Disclosure statement
No potential conflict of interest was reported by the authors.
Notes
1 Berger, Molyneux, and Wilson (Citation2020) note two potential links between finance and the real economy: one in which financial institutions and markets have a strong negative impact on the real economy due to financial imbalances that build-up during crises, and one in which banks, other financial institutions and markets have strong positive effects on the real economy because the reduction in banks and other financial services causes economic deterioration. However, the general conclusion is that the latter effect prevails.
2 Throughout this paper, business and economic cycle terms will be used interchangeably.
3 For a recent survey on banks and the real economy link, see Berger, Molyneux, and Wilson (Citation2020).
4 As pointed-out by Berger, Molyneux, and Wilson (Citation2020), one of the issues in the analysis of the financial sector-real economy nexus are causal relationships in which changes in the financial sector are driven by the changes in the real economy.
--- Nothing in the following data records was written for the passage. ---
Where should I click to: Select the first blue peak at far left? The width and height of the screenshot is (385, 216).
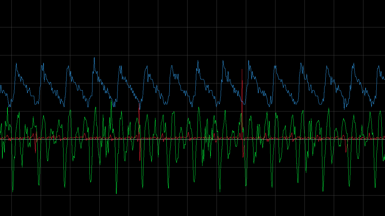click(x=16, y=63)
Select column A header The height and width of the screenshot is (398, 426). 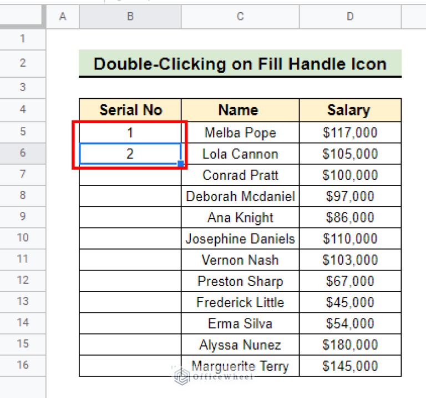click(x=63, y=17)
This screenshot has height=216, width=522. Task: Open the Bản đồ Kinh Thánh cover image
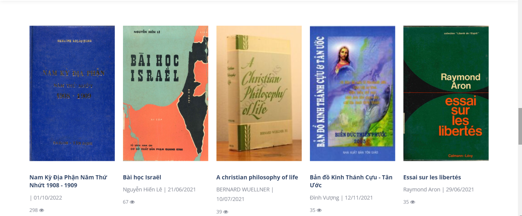(352, 93)
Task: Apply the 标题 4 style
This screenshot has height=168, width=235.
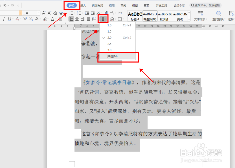Action: tap(134, 16)
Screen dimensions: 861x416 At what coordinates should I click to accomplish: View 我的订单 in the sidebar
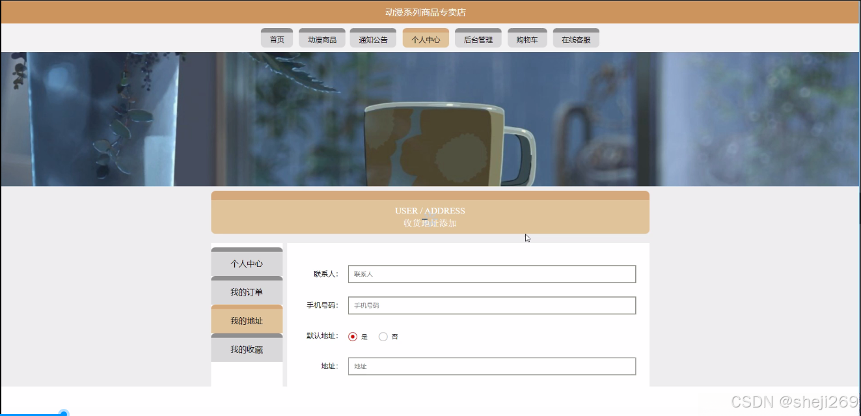247,292
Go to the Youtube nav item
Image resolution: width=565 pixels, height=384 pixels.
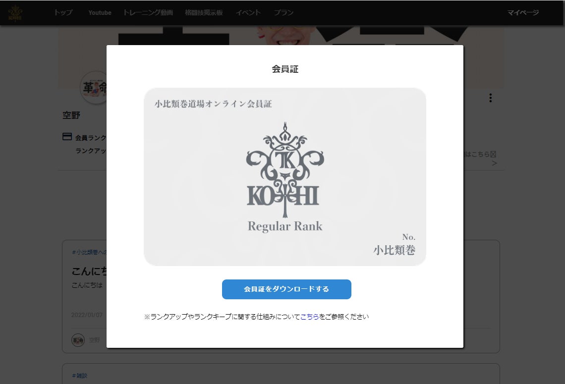tap(100, 12)
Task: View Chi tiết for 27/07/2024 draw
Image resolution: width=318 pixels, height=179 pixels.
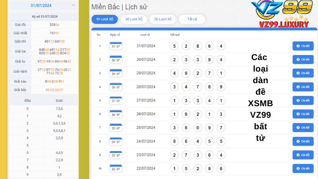Action: 303,100
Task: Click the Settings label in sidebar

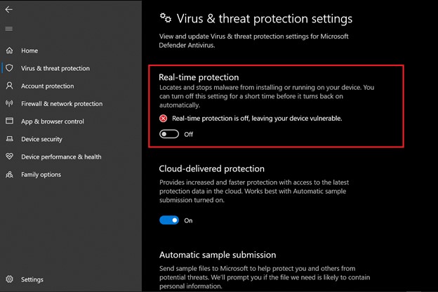Action: tap(32, 279)
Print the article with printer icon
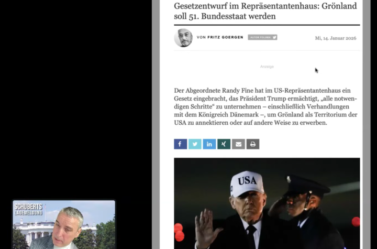 coord(253,144)
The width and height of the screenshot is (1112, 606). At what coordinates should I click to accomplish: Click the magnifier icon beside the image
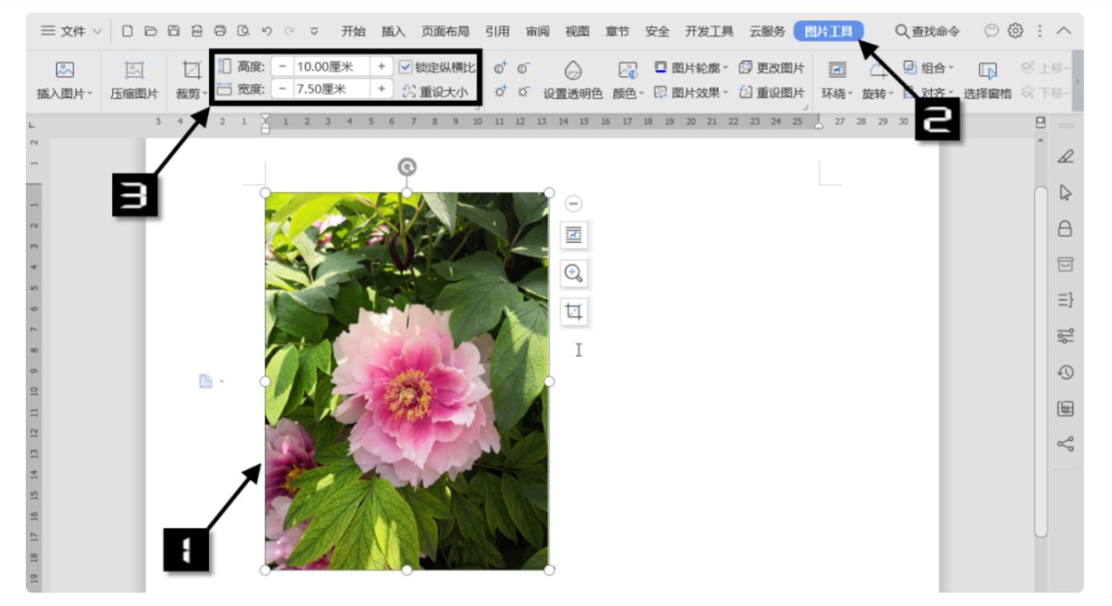pos(575,273)
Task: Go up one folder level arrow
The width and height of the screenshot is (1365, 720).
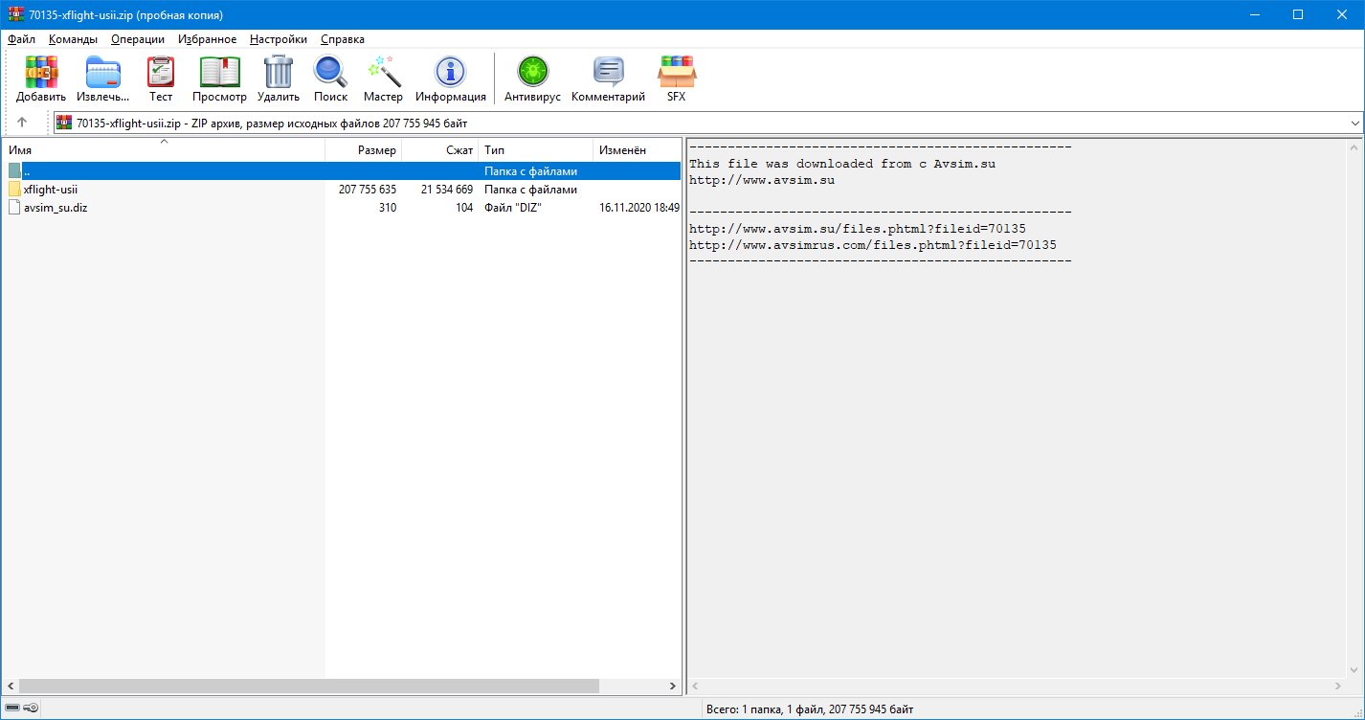Action: (x=22, y=123)
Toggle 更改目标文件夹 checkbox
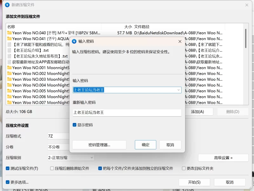 pyautogui.click(x=184, y=168)
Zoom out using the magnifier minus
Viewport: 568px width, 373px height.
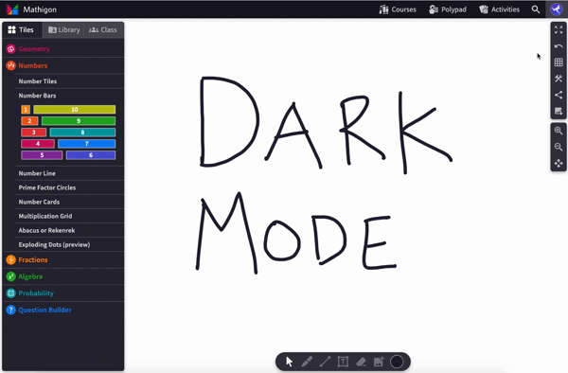point(559,147)
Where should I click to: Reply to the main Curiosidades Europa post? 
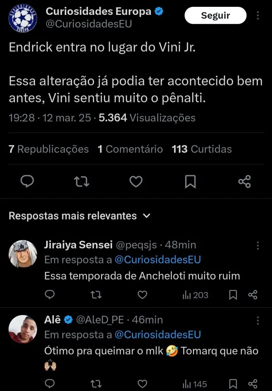point(27,181)
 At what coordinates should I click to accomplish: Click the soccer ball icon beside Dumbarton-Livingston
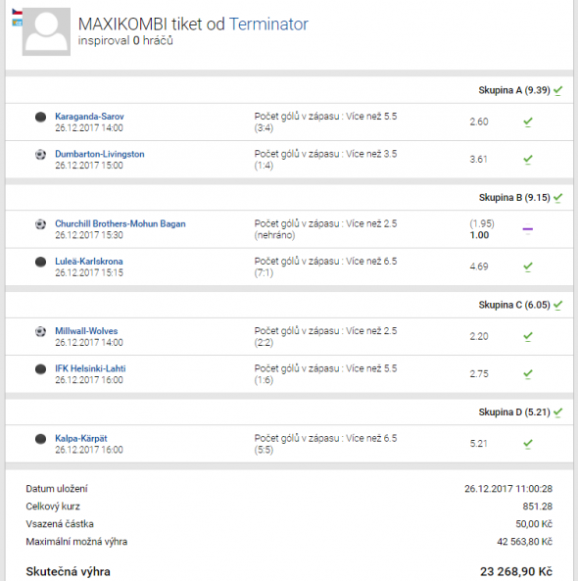click(40, 154)
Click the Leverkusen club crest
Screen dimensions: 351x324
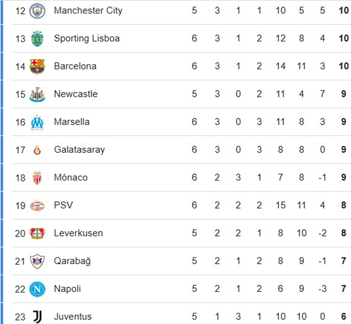click(37, 233)
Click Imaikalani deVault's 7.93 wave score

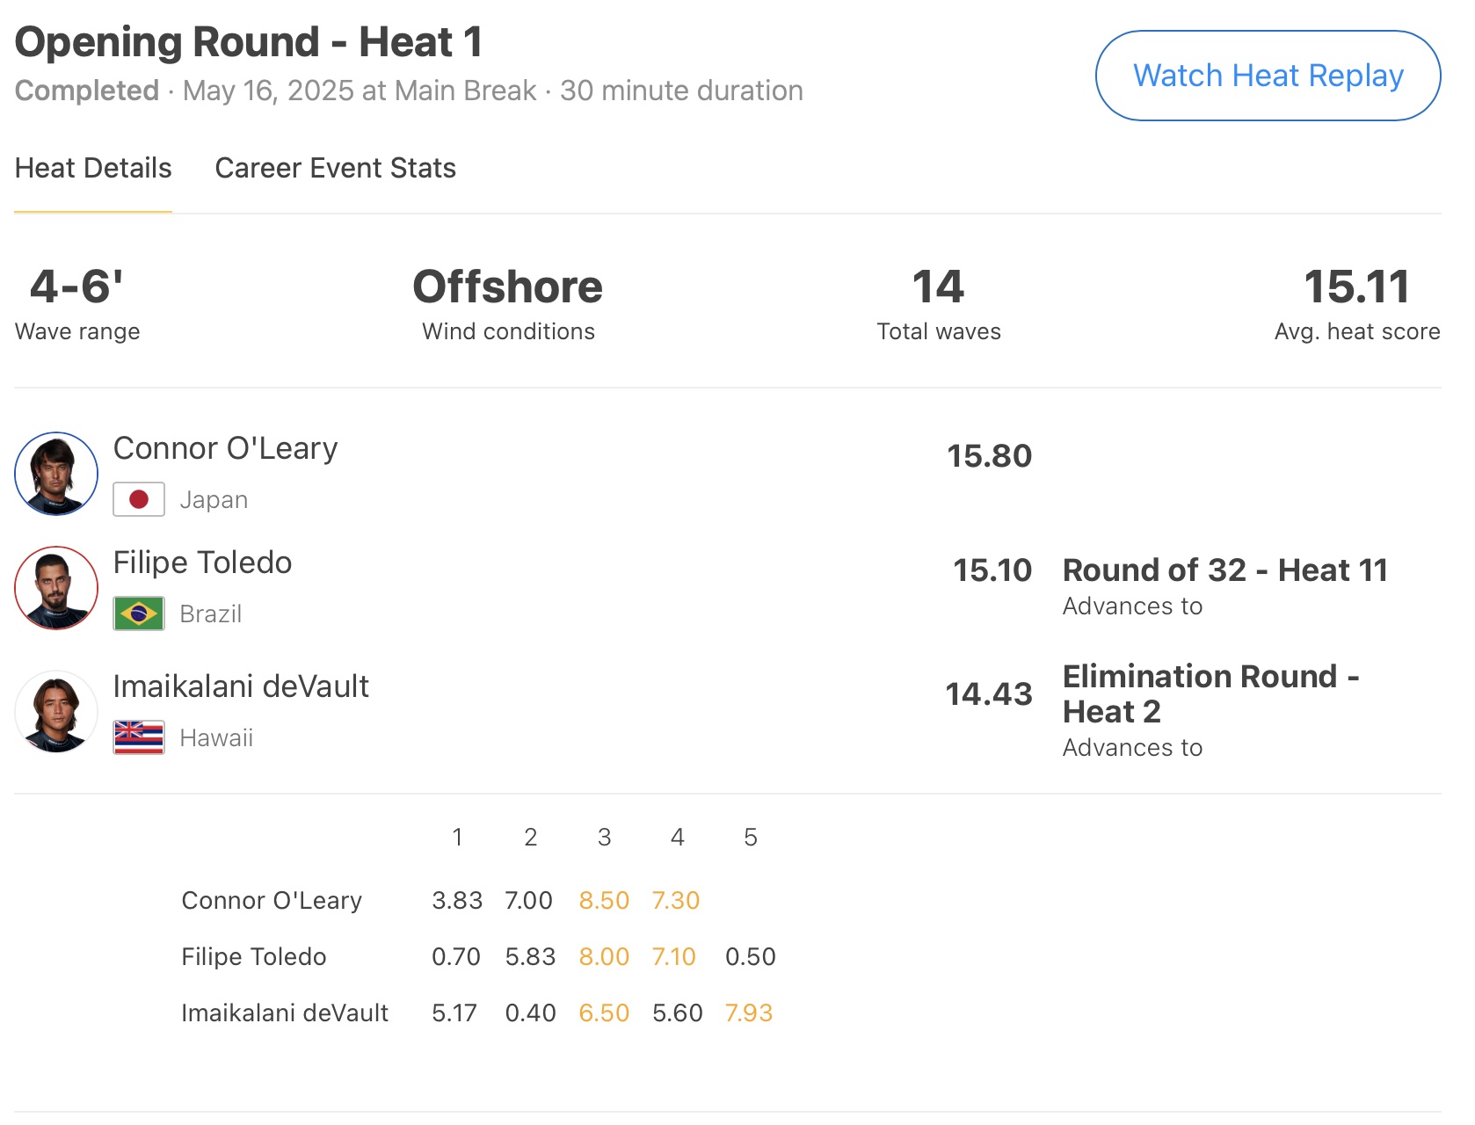[x=749, y=1013]
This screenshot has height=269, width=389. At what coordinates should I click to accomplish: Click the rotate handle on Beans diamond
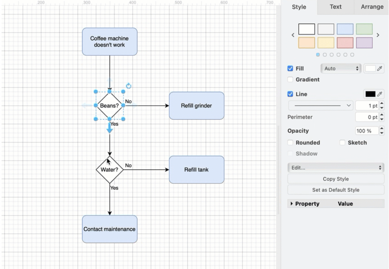pos(129,86)
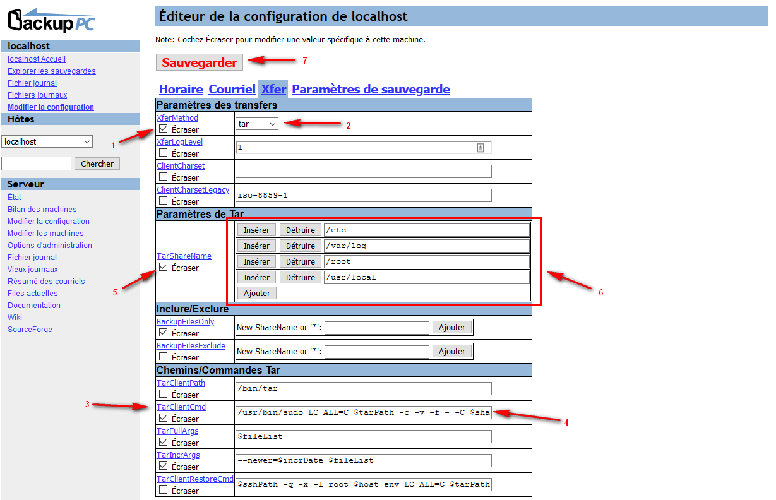
Task: Click Détruire next to /var/log
Action: coord(301,246)
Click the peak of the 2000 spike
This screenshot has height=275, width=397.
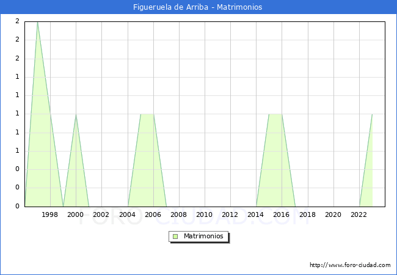(76, 114)
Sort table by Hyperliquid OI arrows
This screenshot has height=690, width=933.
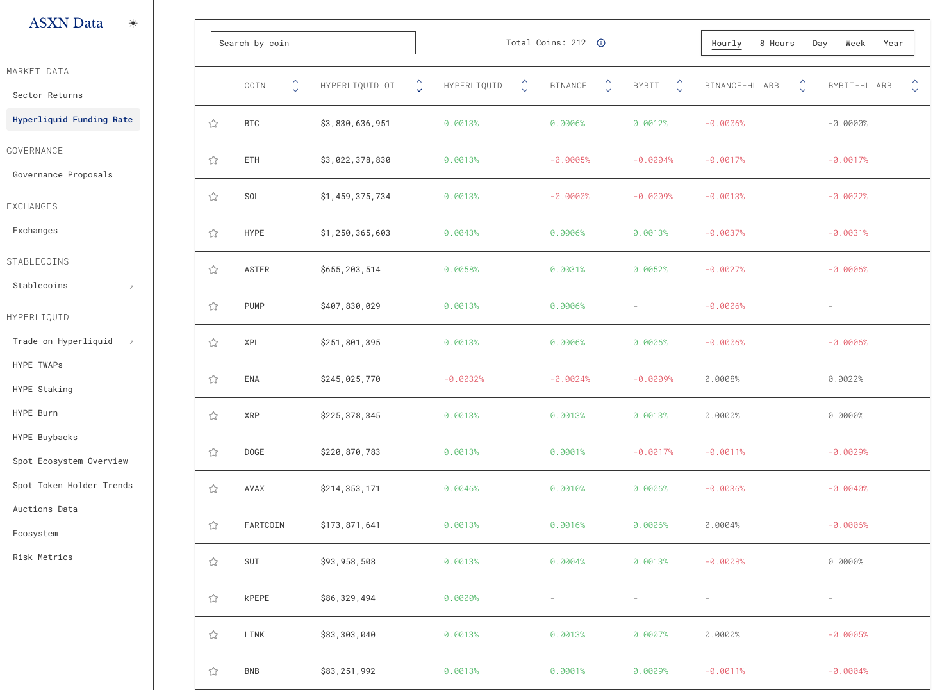(418, 86)
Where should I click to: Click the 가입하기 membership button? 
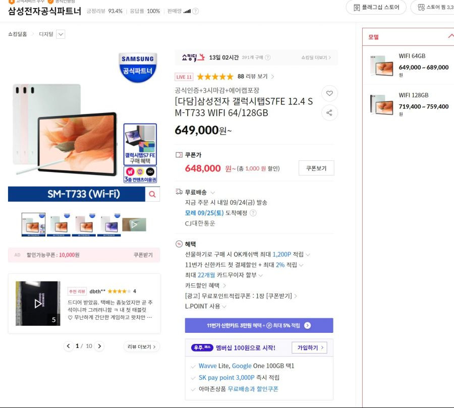(x=310, y=347)
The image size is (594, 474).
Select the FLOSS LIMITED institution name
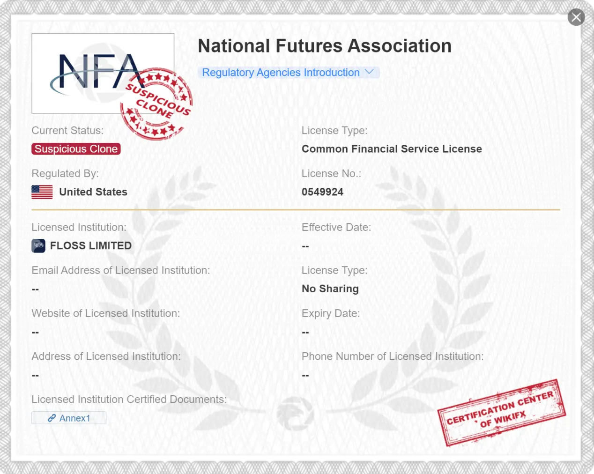(91, 245)
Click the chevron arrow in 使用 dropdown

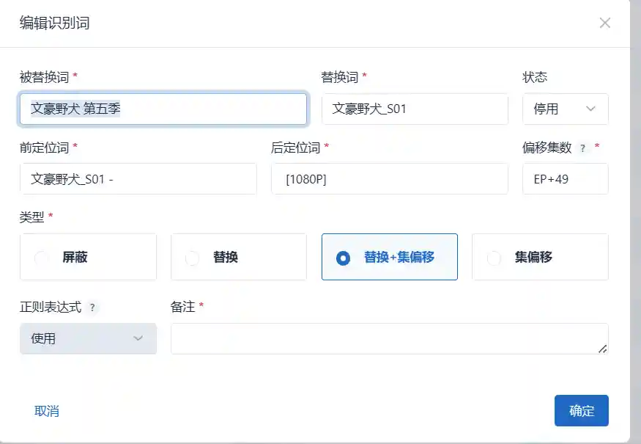point(138,338)
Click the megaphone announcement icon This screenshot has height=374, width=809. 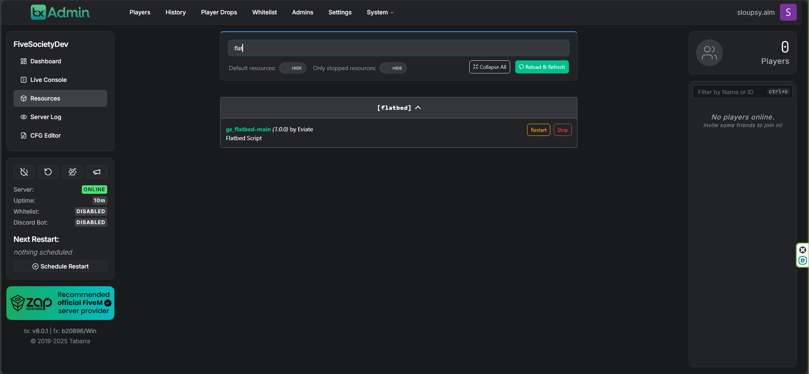point(97,172)
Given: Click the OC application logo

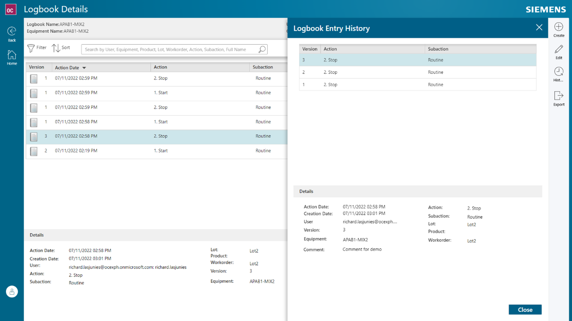Looking at the screenshot, I should (x=10, y=9).
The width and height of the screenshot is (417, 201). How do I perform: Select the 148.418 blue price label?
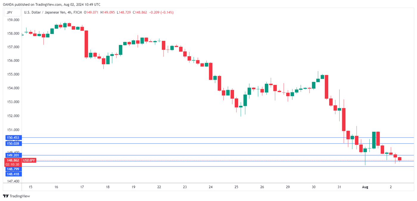click(13, 174)
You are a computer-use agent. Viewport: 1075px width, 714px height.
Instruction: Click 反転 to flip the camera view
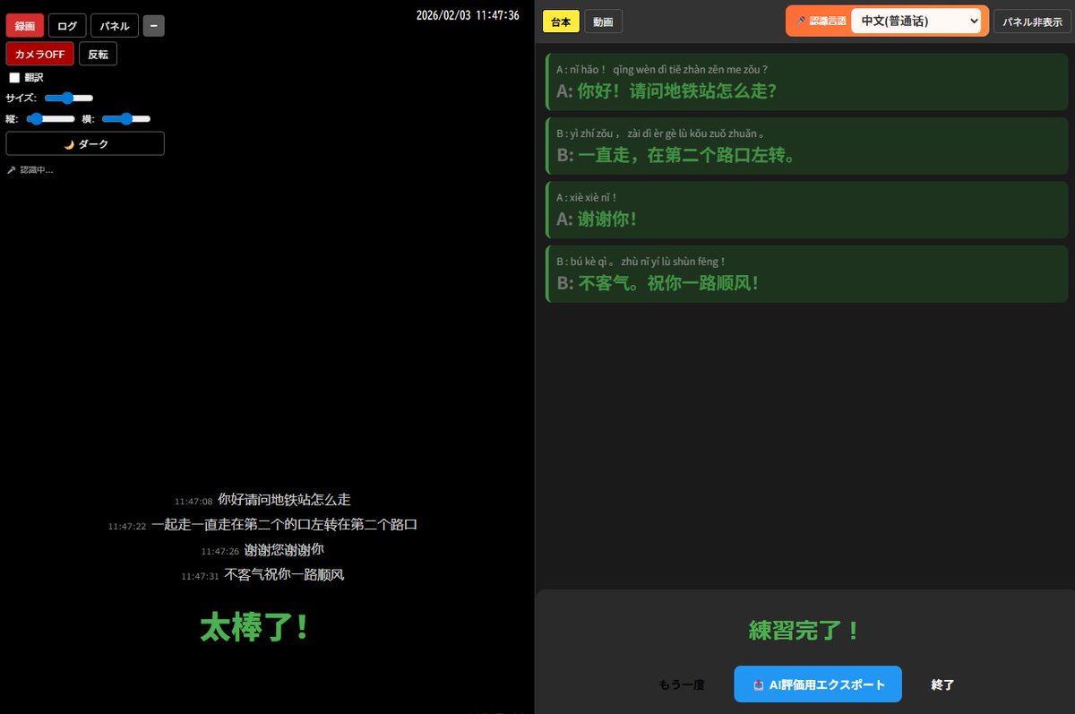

One way of addressing this problem is to employ quasi-natural experiments with exogenous shocks to bank output.
5 See Section 2.2 for details.
6 Bisias et al. (Citation2012) and Silva, Kimura, and Sobreiro (Citation2017) provide two extensive surveys of systemic risk measures. Also, Giglio, Kelly, and Pruitt (Citation2016) study 19 systemic risk measures and their impact on real economic activity, and their ability to predict quantiles of future macroeconomic shocks.
7 For recent application of ∆CoVaR see, among others, Andrieş, Nistor, and Sprincean (Citation2020), Bakkar, Rugemintwari, and Tarazi (Citation2020), and Ben Ameur et al. (Citation2020).
8 Following Adrian and Brunnermeier (Citation2016), all our systemic risk indicators are estimated for a 5% quantile.
9 For recent application of MES see, among others, De Sola Perea et al. (Citation2019), Oordt and Van, Zhou (Citation2019), and Bakkar, Rugemintwari, and Tarazi (Citation2020).
10 Consider the following example. Let’s say that one has a time-series that starts in 2000:Q1 and wants to extract the cycle for the period from 2005:Q1 to 2017:Q4. Applying the one-sided HP filter, the cycle at 2005:Q1 is first calculated employing the data from 2000:Q1 to 2005:Q1, the cycle at 2005:Q2 is calculated from the data from 2000:Q1 to 2005:Q2, and so on. In this case, when new data is released for 2018:Q1, the cycle and trend calculations are not altered as long as the past data is not revised. With the two-sided HP filter, however, the cycle is calculated using the entire time-series, and when new data is available, the past trend and cycles values have to be replaced with the new ones because of the change in the length of the time-series. Therefore, the one-sided HP filter is more robust comparing to its two-sided analogue.
11 While the Kalman filter estimates give the one-sided HP filter, the Kalman smoother estimates give the two-sided HP filter (see Hamilton Citation2017).
12 Other studies (e.g., Basel Committee on Banking Supervision Citation2010; Drehmann, Borio, and Tsatsaronis Citation2012) use a smoothing parameter of 400,000 in order to extract financial cycles. Our results remain robust for both systemic risk contribution and exposure after employing the one-sided HP filter with lambda set at 400,000.
13 Where data is not already seasonally adjusted, we use the Census X-13 procedure.
14 Because some variables are already computed as indexes, we re-scale them to 2010:Q4 = 100.
15 We apply the PCA to demeaned data and pick only the first principal component, which is our synthetic index.
16 According to World Bank classification criteria, all OECD and EU members are developed economies, classified as either upper-middle-income or high-income.
17 Drehman et al. (2012) point out that the average length of financial cycle for seven developed countries since 1960 is 16 years. Schüler et al. (2015) find that the average financial cycle length for 13 European countries is 7.2 years over 1970–2013 period. Hence, given the structure of our dataset (18 years), there is enough information to perform a study on financial variables and their cyclical behaviour.